Pedały muszą radzić sobie z ogromnymi siłami i intensywnym użytkowaniem, dlatego Turbine zostały poddane rygorystycznym testom wytrzymałościowym. W laboratorium Race Face przeprowadzono test trwający ponad milion obrotów, nie odnotowując żadnych oznak zużycia. Przerwano go dopiero dlatego, że nie było sensu dalej eksploatować testowej maszyny – pedały po prostu działały bez zarzutu. To imponujący wynik, który podkreśla wysoką jakość i trwałość tej konstrukcji.
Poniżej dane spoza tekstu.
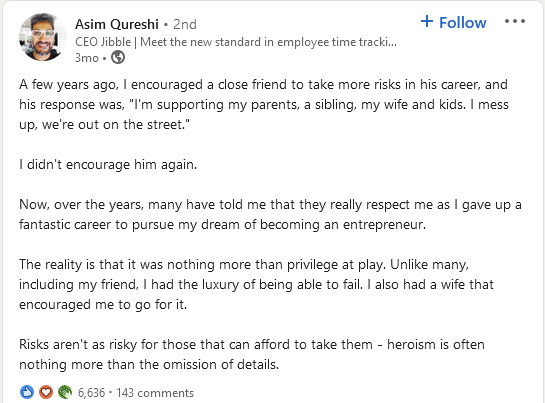The image size is (545, 403).
Task: Click the paragraph starting "The reality is"
Action: pyautogui.click(x=256, y=284)
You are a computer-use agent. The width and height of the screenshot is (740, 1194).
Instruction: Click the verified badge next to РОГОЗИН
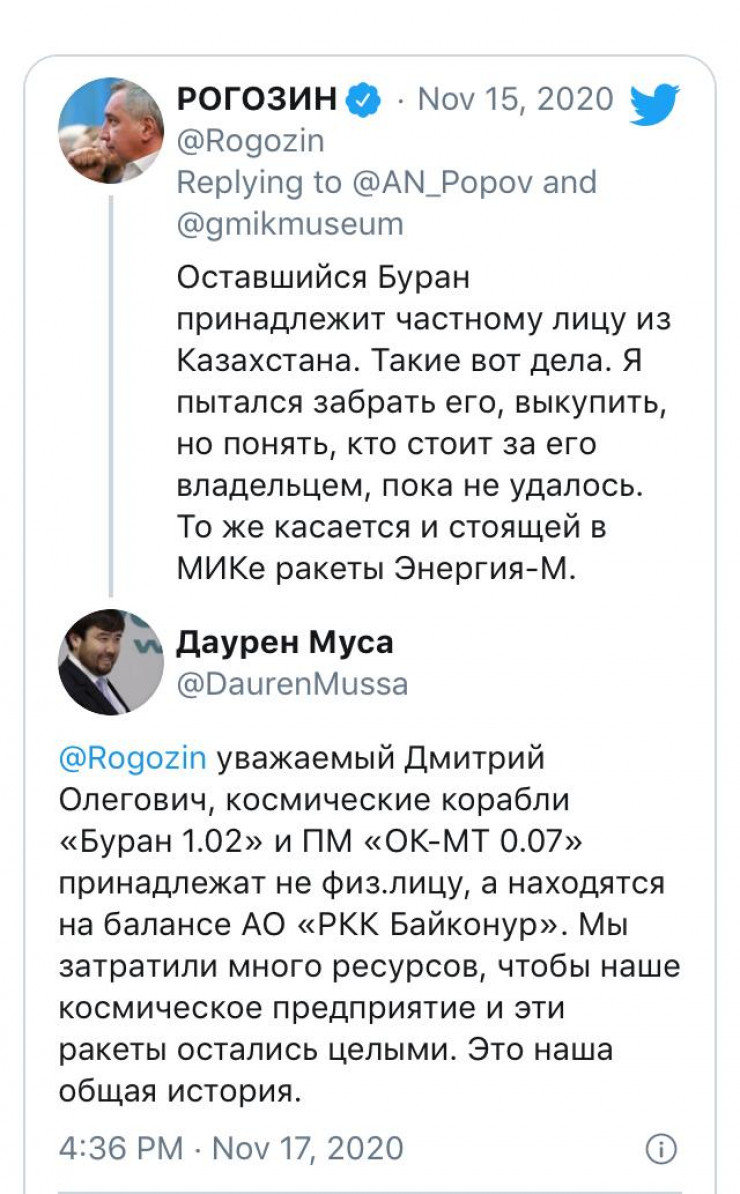click(361, 99)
Na każdej stronie pedału znajduje się 11 agresywnych pinów, które zapewniają dodatkową przyczepność. W zestawie znajdują się również cztery zapasowe piny oraz 44 podkładki, które umożliwiają redukcję wysokości pinów o 0,8 mm. Choć różnica może wydawać się niewielka, dla niektórych rowerzystów nawet taki poziom personalizacji może mieć znaczenie w dostosowaniu pedałów do indywidualnych preferencji.

Turbine wykonano z obrabianego aluminium 6061, które zapewnia wysoką odporność na uszkodzenia mechaniczne. Maksymalna grubość platformy (bez uwzględnienia wysokości pinów) wynosi 20 mm, a wymiary całkowite to 115 mm długości i 110 mm szerokości. Waga pary pedałów to 419 gramów. Model jest dostępny w kilku wariantach kolorystycznych: czarnym, srebrnym, złotym, fioletowym, pomarańczowym, czerwonym i niebieskim.
Pedały są już dostępne w sprzedaży, a ich cena wynosi 200 euro. Jak wszystkie produkty Race Face, objęte są dożywotnią gwarancją, co dodatkowo podkreśla zaufanie producenta do jakości swojego sprzętu.